Eventually, King stood up and made the speech everyone had come to hear.
“I recall watching the crowd,” Kime said. “People in the crowd had their heads bowed. They were singing quietly to themselves. They were saying ‘Amen’ and there were tears. People were hugging each other, standing arm in arm. We got the notion that this was a big deal, but we didn’t have any means to know just how big a deal it was. That’s still a surprise to me. Here we are 50 years later and people are still talking about it being one of the most important moments in civil rights.”
The impact of that speech stayed with Kime and his friends.
“The experience had changed me,” he said. “I had a greater awareness of the subtleties of race.”
He began to think of little things, including how a cashier would look a white customer in the face but wouldn’t do the same for a black customer.
“All of a sudden I’m aware of that,” Kime said. “I tried to change my behavior because I was guilty of it and I wasn’t aware of it. After that, I always made an effort to touch a person’s hand. Just subtle things.”
Though scheduled to graduate in spring 1964, Kime was short of credits. In January 1965, he was drafted, joined the Marines and was sent to Vietnam.
In Vietnam barely two months, Kime stepped on a mine while on patrol in Da Nang and suffered second- and third-degree burns on his neck, face and eyes as well as ruptured ear drums. He underwent three months of rehabilitation and was eventually deemed medically unfit to serve and discharged.
He returned to Albion College, but knew quickly it was a mistake.
“I wasn’t ready to come back,” he said. “My head was all scrambled. I was invited to leave.”
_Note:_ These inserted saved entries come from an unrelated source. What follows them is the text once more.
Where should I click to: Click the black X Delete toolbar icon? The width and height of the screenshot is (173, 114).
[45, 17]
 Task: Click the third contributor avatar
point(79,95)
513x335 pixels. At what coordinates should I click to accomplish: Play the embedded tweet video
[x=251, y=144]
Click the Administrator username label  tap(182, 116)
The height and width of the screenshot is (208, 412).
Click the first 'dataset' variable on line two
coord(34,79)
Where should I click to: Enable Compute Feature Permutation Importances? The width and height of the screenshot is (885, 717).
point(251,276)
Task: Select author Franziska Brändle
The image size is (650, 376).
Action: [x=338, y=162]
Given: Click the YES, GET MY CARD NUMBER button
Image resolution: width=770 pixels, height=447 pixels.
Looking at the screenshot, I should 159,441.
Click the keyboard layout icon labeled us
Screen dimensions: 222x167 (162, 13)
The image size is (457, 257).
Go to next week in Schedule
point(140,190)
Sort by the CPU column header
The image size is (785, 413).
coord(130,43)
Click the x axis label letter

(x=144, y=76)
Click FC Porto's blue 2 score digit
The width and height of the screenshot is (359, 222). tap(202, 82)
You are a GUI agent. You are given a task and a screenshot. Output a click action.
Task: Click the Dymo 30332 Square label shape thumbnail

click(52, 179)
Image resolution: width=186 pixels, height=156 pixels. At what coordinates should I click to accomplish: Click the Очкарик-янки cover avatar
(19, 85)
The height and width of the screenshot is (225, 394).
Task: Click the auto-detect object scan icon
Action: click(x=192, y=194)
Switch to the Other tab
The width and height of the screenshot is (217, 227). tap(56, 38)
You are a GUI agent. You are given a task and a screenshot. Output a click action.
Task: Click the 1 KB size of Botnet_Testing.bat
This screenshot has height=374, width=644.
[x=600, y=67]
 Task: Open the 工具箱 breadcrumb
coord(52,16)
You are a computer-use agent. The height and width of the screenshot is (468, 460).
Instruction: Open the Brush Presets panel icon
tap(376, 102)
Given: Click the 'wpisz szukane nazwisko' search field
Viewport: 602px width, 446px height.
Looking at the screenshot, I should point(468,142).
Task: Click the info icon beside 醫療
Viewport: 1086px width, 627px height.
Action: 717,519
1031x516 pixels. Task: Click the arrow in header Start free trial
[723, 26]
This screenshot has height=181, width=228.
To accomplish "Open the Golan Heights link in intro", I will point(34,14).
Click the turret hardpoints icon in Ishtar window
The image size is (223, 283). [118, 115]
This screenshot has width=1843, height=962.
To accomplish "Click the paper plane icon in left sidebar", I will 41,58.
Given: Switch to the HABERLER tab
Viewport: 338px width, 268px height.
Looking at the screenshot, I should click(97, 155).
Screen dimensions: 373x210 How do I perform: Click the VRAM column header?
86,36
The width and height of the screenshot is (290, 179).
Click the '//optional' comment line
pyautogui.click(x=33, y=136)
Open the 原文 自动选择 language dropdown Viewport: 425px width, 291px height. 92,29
He instead became a full-time substitute teacher in Eau Claire, Mich., teaching chemistry and biology. When state requirements changed and demanded he have education credits, Kime was once again readmitted to Albion. This time he flourished.
“So I was actually the graduating class of 1971,” he said with a laugh. “I was a member of the class of 1964, ’65, ’67 and ‘71. I think I hold the record, and if I don’t I’m in the top five.”
He went back to Eau Claire, teaching biology and psychology for 29 years as well as serving as softball and assistant football coach.
For him, the King speech was indeed a turning point in more ways than he could have imagined.
“Back in the ’60s I never thought there would be a black president,” he said. “I thought Jim Crow laws would go away, but I never thought there would be a black president. I understand what Martin Luther King was saying that day. This wasn’t a stopping point but part of a continuing movement. In 50 years you can see a lot of change, but it’s not done yet.”
Albion College and the Albion Branch of the NAACP will host the Rev. Dr. Martin Luther King, Jr. Convocation and Community Celebration on Monday, January 30 at 7 p.m. at the Bohm Theatre, 201 S. Superior St. The guest speaker will be Eugene Robinson, Pulitzer Prize-winning columnist of The Washington Post. His talk is titled "We're Someplace We've Never Been: Race, Diversity, and the New America." The event is free and open to the public.